### PROBLEM TO WORK ON
Which of the lines below hold "will"? Please return each one.

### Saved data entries
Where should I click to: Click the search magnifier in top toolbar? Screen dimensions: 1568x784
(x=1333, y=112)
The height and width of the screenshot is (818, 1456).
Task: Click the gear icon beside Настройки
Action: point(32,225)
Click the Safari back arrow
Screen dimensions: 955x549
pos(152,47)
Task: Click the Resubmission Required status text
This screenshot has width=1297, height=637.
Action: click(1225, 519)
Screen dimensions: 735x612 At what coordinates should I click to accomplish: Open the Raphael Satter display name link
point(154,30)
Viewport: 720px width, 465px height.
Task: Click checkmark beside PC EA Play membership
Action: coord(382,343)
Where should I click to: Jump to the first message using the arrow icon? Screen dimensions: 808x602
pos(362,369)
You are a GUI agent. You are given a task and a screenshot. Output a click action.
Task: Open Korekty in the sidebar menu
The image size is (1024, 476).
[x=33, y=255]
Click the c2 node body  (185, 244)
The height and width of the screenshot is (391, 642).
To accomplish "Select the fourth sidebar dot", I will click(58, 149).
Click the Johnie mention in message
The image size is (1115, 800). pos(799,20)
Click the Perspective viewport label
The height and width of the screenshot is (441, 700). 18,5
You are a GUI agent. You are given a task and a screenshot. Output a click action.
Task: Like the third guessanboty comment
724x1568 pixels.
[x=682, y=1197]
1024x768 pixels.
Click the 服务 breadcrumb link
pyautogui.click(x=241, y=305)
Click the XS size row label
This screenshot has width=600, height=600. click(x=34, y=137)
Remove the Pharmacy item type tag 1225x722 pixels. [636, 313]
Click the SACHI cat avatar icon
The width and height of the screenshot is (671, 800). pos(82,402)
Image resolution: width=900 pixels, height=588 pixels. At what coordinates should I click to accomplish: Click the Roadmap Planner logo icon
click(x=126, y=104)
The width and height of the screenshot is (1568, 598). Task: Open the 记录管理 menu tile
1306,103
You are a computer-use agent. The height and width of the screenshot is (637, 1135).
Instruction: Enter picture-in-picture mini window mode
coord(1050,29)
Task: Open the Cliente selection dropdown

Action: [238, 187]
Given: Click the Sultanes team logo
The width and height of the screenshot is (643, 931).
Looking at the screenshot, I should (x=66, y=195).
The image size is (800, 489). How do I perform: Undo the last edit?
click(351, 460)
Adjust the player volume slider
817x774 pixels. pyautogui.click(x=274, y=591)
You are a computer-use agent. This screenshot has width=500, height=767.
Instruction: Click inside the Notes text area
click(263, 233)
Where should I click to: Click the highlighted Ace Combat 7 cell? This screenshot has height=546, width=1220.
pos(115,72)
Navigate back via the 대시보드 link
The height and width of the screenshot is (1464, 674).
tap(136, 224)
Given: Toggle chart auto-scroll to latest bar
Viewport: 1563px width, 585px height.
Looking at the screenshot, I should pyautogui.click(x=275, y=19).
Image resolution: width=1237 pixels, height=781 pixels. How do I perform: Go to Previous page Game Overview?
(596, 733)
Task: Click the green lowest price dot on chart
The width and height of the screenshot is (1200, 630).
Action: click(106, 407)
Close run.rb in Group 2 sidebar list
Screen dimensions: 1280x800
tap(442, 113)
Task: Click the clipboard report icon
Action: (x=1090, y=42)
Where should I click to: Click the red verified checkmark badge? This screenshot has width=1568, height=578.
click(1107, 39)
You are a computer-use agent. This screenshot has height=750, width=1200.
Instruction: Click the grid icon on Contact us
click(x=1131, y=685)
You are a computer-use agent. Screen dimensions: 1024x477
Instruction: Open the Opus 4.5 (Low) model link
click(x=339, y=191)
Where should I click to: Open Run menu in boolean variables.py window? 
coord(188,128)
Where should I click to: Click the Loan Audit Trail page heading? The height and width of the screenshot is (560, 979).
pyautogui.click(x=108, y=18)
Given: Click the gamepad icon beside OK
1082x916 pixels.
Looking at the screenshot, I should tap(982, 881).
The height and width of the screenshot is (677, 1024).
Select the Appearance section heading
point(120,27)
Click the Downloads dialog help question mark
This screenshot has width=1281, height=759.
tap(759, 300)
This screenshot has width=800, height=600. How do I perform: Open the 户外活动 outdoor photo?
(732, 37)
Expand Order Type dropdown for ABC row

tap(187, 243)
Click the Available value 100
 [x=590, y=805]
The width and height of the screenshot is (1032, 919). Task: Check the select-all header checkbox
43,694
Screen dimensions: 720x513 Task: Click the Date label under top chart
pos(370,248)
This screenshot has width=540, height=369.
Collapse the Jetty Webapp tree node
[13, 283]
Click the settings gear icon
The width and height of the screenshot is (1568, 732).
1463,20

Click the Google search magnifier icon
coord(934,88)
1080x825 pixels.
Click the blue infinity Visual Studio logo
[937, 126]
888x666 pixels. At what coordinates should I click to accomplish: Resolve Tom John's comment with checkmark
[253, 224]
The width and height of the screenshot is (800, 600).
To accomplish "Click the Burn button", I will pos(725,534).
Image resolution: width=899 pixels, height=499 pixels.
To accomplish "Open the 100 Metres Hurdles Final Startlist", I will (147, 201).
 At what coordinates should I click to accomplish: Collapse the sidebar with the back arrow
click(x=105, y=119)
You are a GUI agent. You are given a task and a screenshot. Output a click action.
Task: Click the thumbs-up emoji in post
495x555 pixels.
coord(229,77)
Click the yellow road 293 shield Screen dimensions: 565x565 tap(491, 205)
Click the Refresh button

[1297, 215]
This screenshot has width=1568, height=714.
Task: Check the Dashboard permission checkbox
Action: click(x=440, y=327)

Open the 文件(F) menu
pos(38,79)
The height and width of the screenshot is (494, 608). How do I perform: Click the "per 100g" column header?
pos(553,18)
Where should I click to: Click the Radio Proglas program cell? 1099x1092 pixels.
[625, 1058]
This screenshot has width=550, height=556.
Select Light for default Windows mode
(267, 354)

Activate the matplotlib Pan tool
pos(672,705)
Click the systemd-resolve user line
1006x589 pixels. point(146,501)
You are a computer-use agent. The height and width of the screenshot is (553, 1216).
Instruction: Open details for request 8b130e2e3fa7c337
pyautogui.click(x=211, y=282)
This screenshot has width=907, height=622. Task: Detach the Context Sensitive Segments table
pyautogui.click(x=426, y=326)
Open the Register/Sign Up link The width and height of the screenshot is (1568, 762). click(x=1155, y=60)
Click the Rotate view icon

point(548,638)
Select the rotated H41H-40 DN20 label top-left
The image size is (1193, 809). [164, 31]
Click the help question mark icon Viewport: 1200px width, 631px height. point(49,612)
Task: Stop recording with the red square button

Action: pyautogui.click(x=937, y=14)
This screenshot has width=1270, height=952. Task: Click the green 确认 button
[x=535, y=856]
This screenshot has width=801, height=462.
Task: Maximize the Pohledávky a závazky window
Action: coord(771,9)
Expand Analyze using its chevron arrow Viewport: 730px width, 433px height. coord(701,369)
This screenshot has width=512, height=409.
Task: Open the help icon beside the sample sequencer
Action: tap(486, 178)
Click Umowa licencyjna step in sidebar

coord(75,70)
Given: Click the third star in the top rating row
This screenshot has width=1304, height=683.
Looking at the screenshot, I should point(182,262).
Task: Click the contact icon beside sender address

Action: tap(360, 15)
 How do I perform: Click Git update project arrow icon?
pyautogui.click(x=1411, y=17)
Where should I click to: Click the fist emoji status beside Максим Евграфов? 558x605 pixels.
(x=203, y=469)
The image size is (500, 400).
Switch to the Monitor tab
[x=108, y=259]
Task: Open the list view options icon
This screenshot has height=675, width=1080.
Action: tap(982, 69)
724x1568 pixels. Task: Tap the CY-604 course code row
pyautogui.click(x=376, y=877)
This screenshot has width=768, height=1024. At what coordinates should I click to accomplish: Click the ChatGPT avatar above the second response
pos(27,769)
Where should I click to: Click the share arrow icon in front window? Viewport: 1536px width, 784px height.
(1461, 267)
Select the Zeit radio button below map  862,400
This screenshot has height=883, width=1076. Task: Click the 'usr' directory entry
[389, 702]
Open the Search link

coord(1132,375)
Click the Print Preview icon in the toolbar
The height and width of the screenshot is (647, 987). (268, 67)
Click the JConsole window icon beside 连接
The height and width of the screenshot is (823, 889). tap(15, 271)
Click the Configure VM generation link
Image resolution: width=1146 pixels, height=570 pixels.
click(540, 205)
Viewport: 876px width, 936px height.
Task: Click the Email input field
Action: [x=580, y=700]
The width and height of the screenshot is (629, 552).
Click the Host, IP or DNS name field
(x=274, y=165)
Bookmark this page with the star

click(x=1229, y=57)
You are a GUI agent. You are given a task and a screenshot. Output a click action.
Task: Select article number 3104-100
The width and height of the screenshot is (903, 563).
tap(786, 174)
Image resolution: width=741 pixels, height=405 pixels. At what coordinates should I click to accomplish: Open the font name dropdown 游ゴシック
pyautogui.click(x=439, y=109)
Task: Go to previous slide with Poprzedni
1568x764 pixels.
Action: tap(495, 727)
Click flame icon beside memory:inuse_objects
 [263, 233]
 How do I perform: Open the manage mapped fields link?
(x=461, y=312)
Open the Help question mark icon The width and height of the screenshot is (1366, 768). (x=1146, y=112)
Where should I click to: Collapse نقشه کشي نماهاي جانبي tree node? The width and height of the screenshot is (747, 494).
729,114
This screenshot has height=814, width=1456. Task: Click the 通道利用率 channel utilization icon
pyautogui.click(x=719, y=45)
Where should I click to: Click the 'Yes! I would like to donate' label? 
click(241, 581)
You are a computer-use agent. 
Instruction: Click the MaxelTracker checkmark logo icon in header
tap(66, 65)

### ANSWER TO THIS PROBLEM
To accomplish "Select the fourth sidebar dot", I will click(58, 149).
To accomplish "Click the Burn button", I will pos(725,534).
To accomplish "Open the 100 Metres Hurdles Final Startlist", I will (147, 201).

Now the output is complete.